A program that allows you to estimate cardinal temperatures and daylength sensitivity parameters and transplanting shock parameter from field observations.

Given sufficient data (phenology and nearby weatherstation), either from multiple locations or from multiple observations at one or more locations, it is possible to estimate phenological parameters from field data. Estimation of these parameters is important to simulate effects of variety choice, sowing date and climate change on the expected days from sowing to flowering and maturity. Use of invalid cardinal temperatures can lead to overestimation of the shortening of this period (and associated yield loss) when temperatures rise due to climate change, see Zhang et al. (2008) and van Oort et al. (2011).

This calibration program is a more general version than the original rice phenology calibration program published by van Oort et al. (2011). The more general calibration program posted here was developed by Pepijn van Oort. This more general version was developed for ongoing rice phenology calibration at AfricaRice and in a small BSc project by Gerdine van Schothorst at Wageningen university, using data collected by Michiel de Vries and Joordens' Zaadhandel B.V.

Important changes relative to the original rice phenology calibration program are:

1. The sinus diurnal temperature model has been replaced with the more accurate sinus-exponential model (SUBDD3.f90). More on this model is found in Parton and Logan (1981), Goudriaan and van Laar (1994) and Ephrath et al. (1996)
2. Photoperiodic Daylength (DAYLP) can now be calculated by defining till how many degrees below horizon there is still light (FUNCTION DAYLP_CAL in Common_opt3.f90). Default setting is 4 degrees below horizon (BASE = -4.). If you like you can change this parameter.
3. It is now possible to simulate both short and long day plants. Activate the appropriate code lines in SUBDD3.f90, search for "!PO20150408: delay in development for long days". (note the original rice phenology calibration program would only simulate short day plants, while we found the two brassica species White mustard (Sinapis alba) and Oilseed radish (Raphanus sativus var. Oleiformis) to be long day plants. Hence this extension to the original calibration program)
4. The model calculates the average daylength from emergence to flowering (DLMEFL) and sends this to output. Plotting observed duration from emergence to flowering (EFLOBS) against DLMEFL (both can be found in "Output_model.txt") provides a quick indication about whether there is daylength sensitivity.
5. The option to simulate with daylength sensitivity only has been added. This option is activated by setting TBD = 99oC.
6. The option to simulate with development rate increasing linearly with temperature without plateau at a given optimal temperature TOD has been added. Activate the bilinear0 model for this option.

Yes I know, it's all a bit nuts and bolts.

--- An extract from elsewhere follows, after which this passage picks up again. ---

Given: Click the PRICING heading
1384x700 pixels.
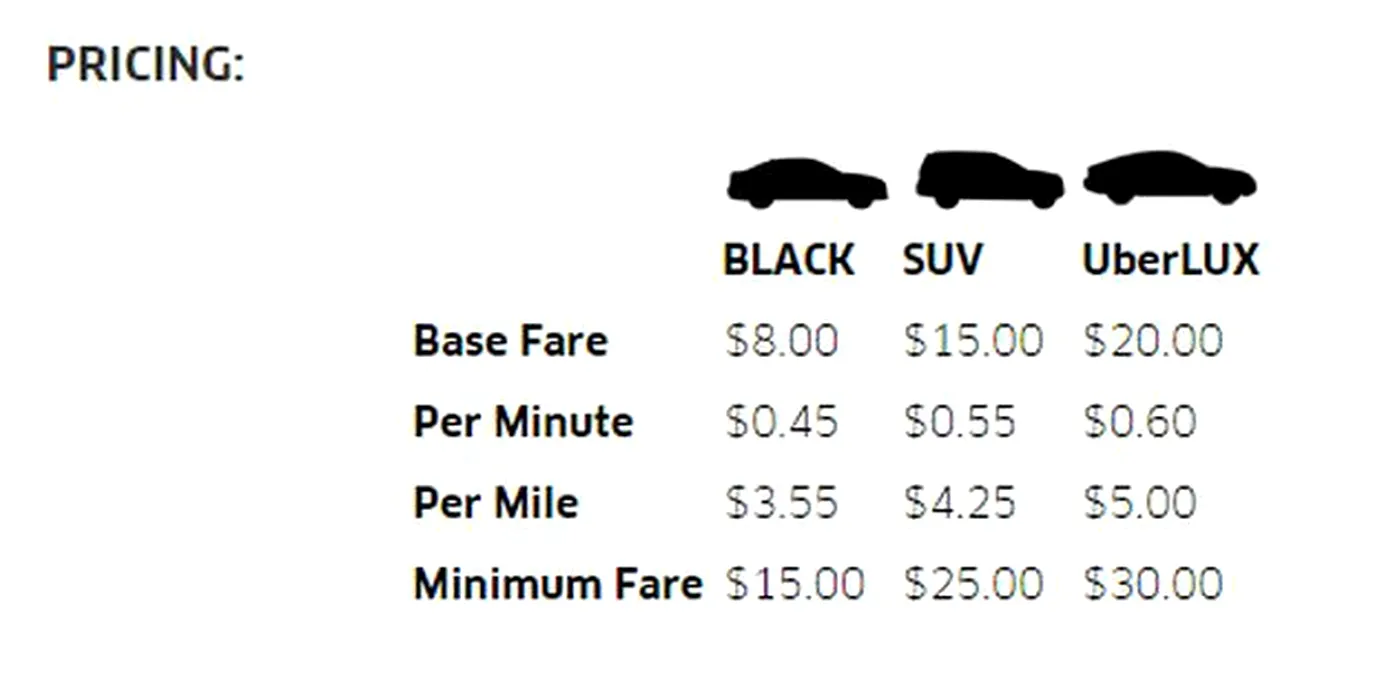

And yes, you need to do a bit of programming there yourself. No, there is no user interface. You have compile code yourself, which is actually quite easy if you read the manual. You have to open output text files and sort them by lowest RMSE yourself. And yes I know we shouldn't be specifying parameters in the source code (which forces you to recompile every time again). But hey it works! Give me more time and I do a better job. On the positive side: source code gives you full control. If you want, you can dig in the code, find out exactly what it's doing. And if you don't want to know what you're doing, then why are you here?